Grant McDougall is the CEO and Co-Founder of BlueOcean, an AI brand strategy platform that helps companies outmaneuver the competition.
Competition in the beverage industry has always been hard-fought. These battles’ modern era is notably marked by the neverending “Beer Wars” that have played out on TV, in sports stadiums and during nearly every other live and broadcasted event in the past 50 years. If there’s one thing to take away from this war, it’s that branding and marketing make or break a beverage’s success. Now, a new category in the alcoholic beverage industry is threatening to challenge both beer and spirits brands with explosive growth only dreamed of in established industries.
That challenger? Hard seltzers.
How popular is this growing category? According to a recent report, in the month of August 2020, hard seltzer brands White Claw, Truly and Bon & Viv outsold the top six beer brands combined. In fact, the recent growth of the hard seltzer market is projected to continue, with the industry growing from a value of $4.5 billion today to $14.5 billion by 2027.
How Did We Get Here?
While distribution, product assortment and pricing are factors as the brands vie for consumer preference, other attributes will likely be the real drivers in this emerging lifestyle category. As health-conscious consumers turn to hard seltzer over beer for its lower carbs, hard seltzers are also winning and distinguishing themselves as “occasion” beverages. Simply put, right now, they align better with people’s perceptions about themselves, who they want to be and how they want to spend their time.
Upstart brands such as Truly and White Claw have been able to lean in hard on the lifestyle aspects, quickly gaining market share. The challenge these early entrants face will come from multiple fronts as beer companies, including Corona and AB InBev, look to gain back some of the losses their traditional beer products are suffering at this category’s hands. AB InBev is taking a multipronged approach, on the one hand leaning on the strength of the Bud Light brand, but also looking to appeal to the nonbeer audience with its Bon & Viv brand.
While beer companies have the infrastructure to shift gears to hard seltzer quickly, it is more complicated, though not impossible, for distillers to play in this space as well. Smirnoff, which has done well with flavored vodkas, looks to replicate that success in the hard seltzer category with nearly a dozen flavor variants.

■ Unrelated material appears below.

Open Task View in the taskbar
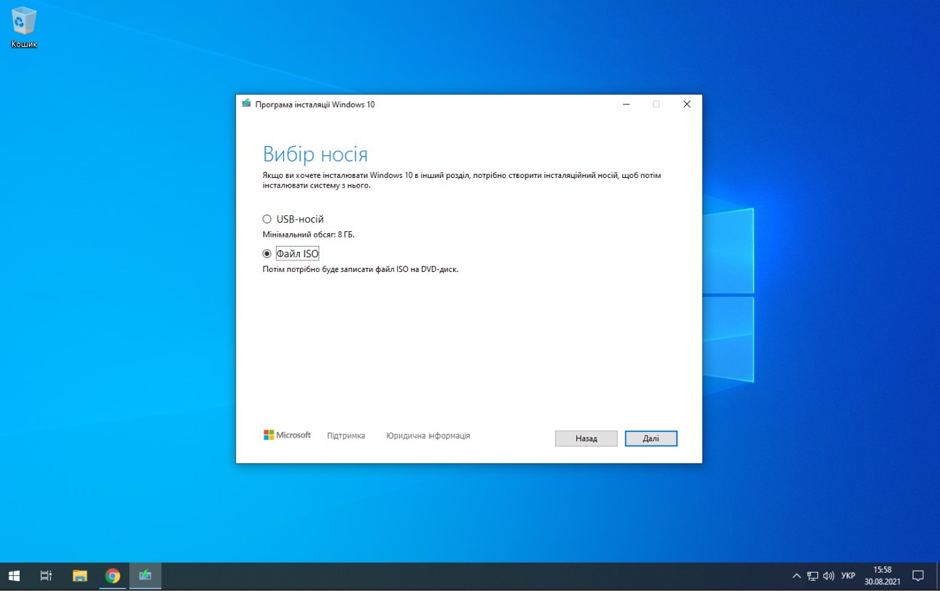This screenshot has height=591, width=940. (46, 576)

Keys To Winning The Seltzer Wars
So, what are the keys to winning the heart and minds (and mouths) of consumers either already in the hard seltzer market or those looking to try something new? Brands in the category may actually have a leg up during the pandemic, as consumers shy away from mixed drinks that require communal bottles. Nielsen data shows that during the 15-week “pandemic period” ending June 13, sales of hard seltzer quadrupled compared to the previous year. Several key factors are likely to hold sway:
• Segmentation: Brands need to target the consumer with pinpoint accuracy. Hard seltzer has carved out a space on store shelves, and in the consumer’s mind, by connecting with a particular type of lifestyle: healthier, outgoing, social. Truly and White Claw clearly and effectively explaining what their brands are all about while Smirnoff has struggled to make the same connection. Messaging, packaging, flavors and all other aspects must speak to this lifestyle.
• Development and Distribution: If traditional brand extensions and product roll-outs happen on an annual basis, it feels like change happens closer to quarterly in the hard seltzer category. New competitors and innovative flavor and alcoholic combinations all combine to make this a rapidly evolving category. Brands need to match this pace as customers can quickly get bored and will be on the lookout for something new. Millennials, in particular, fit this fickle mindset, with 60% indicating they “like trying new drinks” in a recent poll. The successful brands will be those that can consistently get their products on the shelves, building the type of familiarity and affinity that leads to long-term customers.
• Engagement: The hard seltzer consumers expect not only to find their brand of choice on the digital platforms they frequent, but also for brands to be receptive. It was reported earlier this year that Bank of America’s Hard Seltzer Sentiment Tracker found “the volume of conversations on Instagram about hard seltzer in January was six times greater than last January.” Consumers can be a valuable source of innovation, suggesting new flavors or providing insights to promotion and sponsorship opportunities. Savvy brands should not only absorb this information but also acknowledge the consumers who will drive the passion for the brand.
Undoubtedly, I believe the hard seltzer category will continue to grow in the short-term, and the competition for market share will remain intense. Winning the “Seltzer Wars” has the potential to propel a challenger brand into an established position or help legacy brands make up shortfalls from other parts of their portfolio. It will be fascinating to see who comes out victorious.
Does hard seltzer have the staying power to become a long-lasting category, or is it just a trend that will come and go? We’ll see what the future holds.